Three of the references to Jesus’ unnamed mother relate to one event which is described in Mark 3:31-35, Matthew 12:46-50 and Luke 8:19-21.  Jesus has been healing and preaching and driving out devils and has attracted crowds of people up and down Galilee, but his friends and family fear that he is deranged and possessed by Beelzebub and they come for him.  Instead he dismissively waves his mother and brothers away, saying his true mother and brothers are those who do the will of God. 
The fourth time when the mother of Jesus is mentioned but not named is at the marriage of Cana where again she makes a nuisance of herself and Jesus turns on her and says, ‘Woman, what have I to do with thee?’ (John 2:4).  For other reasons the marriage at Cana (whose marriage is it?) is an important event and will be mentioned later. 
When she appears at the crucifixion in John 19:25 she is likewise not named, only identified as the mother of Jesus.  John is the only gospel which has Mary at the crucifixion of Jesus; she is not at the burial or the resurrection at all.
Mary the mother of Jesus is however named in the gospels of Mark and Matthew when villagers in Galilee are irate that Jesus should be preaching at their synagogue.  They believe him to be a carpenter, or the son of a carpenter, from Nazareth and do not realise that he is a rabbi: ‘Is not this the carpenter, the son of Mary, the brother of James, and Joses, and of Juda, and Simon? and are not his sisters here with us?’ (Mark 6:3; Matthew 13:55 also mentions Mary and her sons by name but makes no mention of her daughters.) 
And finally Mary the mother of Jesus is mentioned by name in Acts 1:14 at Pentecost where after the resurrection the Holy Spirit descends upon those in the Upper Room. 
Mary has the distinction of being the mother of Jesus, but there is nothing in their relationship to suggest that she had any understanding of what he was about.  In the end there was a reconciliation of sorts when according to the gospel of John, though no one else, Mary came to see Jesus hanging on the cross and he acknowledged her with his dying breath, saying ‘Woman, behold thy son!’ (John 19:26). 
In contrast, Mary Magdalene was Jesus’ constant companion throughout his ministry in Galilee and helped organise and finance the scores of people involved in his mission to heal and bring salvation to the sick and the poor (Luke 8:1-3).  She came with Jesus to Jerusalem, witnessed his crucifixion (Matthew 27:56; Mark 15:40; John 20:1), watched to see where his body was laid (Matthew 27:61; Mark 15:47), returned to anoint him on the third day and witnessed his resurrection from the dead (Matthew 28:1; Mark 16:1, 16:9; Luke24:1; John 20:1, 20:11, 20:16, 20:18) – fourteen mentions of Mary Magdalene by name, as well as other mentions, as when she is included among ‘the women from Galilee’. 

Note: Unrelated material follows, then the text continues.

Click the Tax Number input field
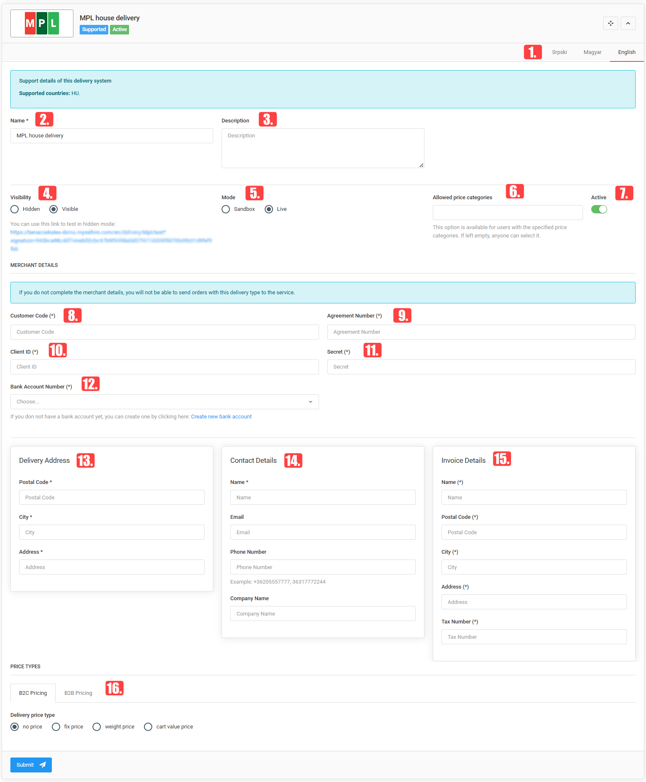This screenshot has width=646, height=782. tap(534, 637)
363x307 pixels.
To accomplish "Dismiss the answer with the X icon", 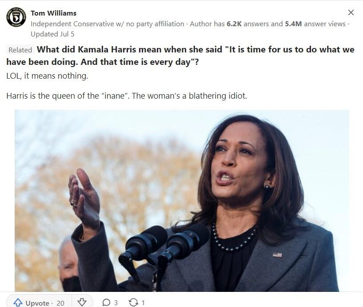I will [x=351, y=12].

Readers will be familiar with the notions of Mary the mother of Jesus as a perpetual virgin, the perfect mother and the Theotokos, ‘the mother of God’, of having been conceived immaculately, of ascending into heaven, of being an intercessor between God and man, the one who knows the deepest human suffering, the woman always gentle and obedient to God’s will.  But nothing of this model of the ‘perfect’ woman is found in the Bible where she is a somewhat irritating woman who has no comprehension of what her son is about; instead she is an invention who belongs entirely to later centuries, a relatively minor Biblical figure who was transformed into a major cult – while Mary Magdalene, the woman who knew Jesus, was turned into a whore.